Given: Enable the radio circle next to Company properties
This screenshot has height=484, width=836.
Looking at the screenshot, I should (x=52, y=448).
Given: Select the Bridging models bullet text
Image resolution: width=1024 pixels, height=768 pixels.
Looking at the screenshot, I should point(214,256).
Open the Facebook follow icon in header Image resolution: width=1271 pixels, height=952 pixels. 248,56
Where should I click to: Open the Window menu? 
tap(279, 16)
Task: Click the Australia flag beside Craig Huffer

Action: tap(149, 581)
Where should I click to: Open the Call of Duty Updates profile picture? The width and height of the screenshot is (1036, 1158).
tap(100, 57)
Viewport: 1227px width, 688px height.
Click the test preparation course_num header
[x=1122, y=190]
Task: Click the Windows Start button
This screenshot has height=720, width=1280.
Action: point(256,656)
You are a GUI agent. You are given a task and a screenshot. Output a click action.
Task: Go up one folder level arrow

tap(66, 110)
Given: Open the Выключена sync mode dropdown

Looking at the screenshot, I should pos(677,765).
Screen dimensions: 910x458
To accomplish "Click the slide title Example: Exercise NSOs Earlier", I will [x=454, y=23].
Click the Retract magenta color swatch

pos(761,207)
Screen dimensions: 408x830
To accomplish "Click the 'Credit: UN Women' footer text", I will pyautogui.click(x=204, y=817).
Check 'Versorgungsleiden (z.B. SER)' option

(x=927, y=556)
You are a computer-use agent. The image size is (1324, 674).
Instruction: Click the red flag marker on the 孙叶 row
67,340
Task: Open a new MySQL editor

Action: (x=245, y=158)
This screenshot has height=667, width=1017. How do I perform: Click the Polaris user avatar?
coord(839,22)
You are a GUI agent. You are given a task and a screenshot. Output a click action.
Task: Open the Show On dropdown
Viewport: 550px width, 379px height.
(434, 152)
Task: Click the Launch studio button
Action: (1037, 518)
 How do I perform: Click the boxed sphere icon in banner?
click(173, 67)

- _What to produce_
The data above should be reproduced in full and exactly.

- _Finished exercise_
Given: Enable the radio circle next to Company properties
This screenshot has height=484, width=836.
Looking at the screenshot, I should (x=52, y=448).
Given: Select the Bridging models bullet text
Image resolution: width=1024 pixels, height=768 pixels.
Looking at the screenshot, I should point(214,256).
Open the Facebook follow icon in header Image resolution: width=1271 pixels, height=952 pixels. 248,56
Where should I click to: Open the Window menu? 
tap(279, 16)
Task: Click the Australia flag beside Craig Huffer

Action: tap(149, 581)
Where should I click to: Open the Call of Duty Updates profile picture? The width and height of the screenshot is (1036, 1158).
tap(100, 57)
Viewport: 1227px width, 688px height.
Click the test preparation course_num header
[x=1122, y=190]
Task: Click the Windows Start button
This screenshot has height=720, width=1280.
Action: point(256,656)
You are a GUI agent. You are given a task and a screenshot. Output a click action.
Task: Go up one folder level arrow

tap(66, 110)
Given: Open the Выключена sync mode dropdown

Looking at the screenshot, I should pos(677,765).
Screen dimensions: 910x458
To accomplish "Click the slide title Example: Exercise NSOs Earlier", I will [x=454, y=23].
Click the Retract magenta color swatch

pos(761,207)
Screen dimensions: 408x830
To accomplish "Click the 'Credit: UN Women' footer text", I will pyautogui.click(x=204, y=817).
Check 'Versorgungsleiden (z.B. SER)' option

(x=927, y=556)
You are a computer-use agent. The image size is (1324, 674).
Instruction: Click the red flag marker on the 孙叶 row
67,340
Task: Open a new MySQL editor

Action: (x=245, y=158)
This screenshot has height=667, width=1017. How do I perform: Click the Polaris user avatar?
coord(839,22)
You are a GUI agent. You are given a task and a screenshot. Output a click action.
Task: Open the Show On dropdown
Viewport: 550px width, 379px height.
(434, 152)
Task: Click the Launch studio button
Action: (1037, 518)
 How do I perform: Click the boxed sphere icon in banner?
click(173, 67)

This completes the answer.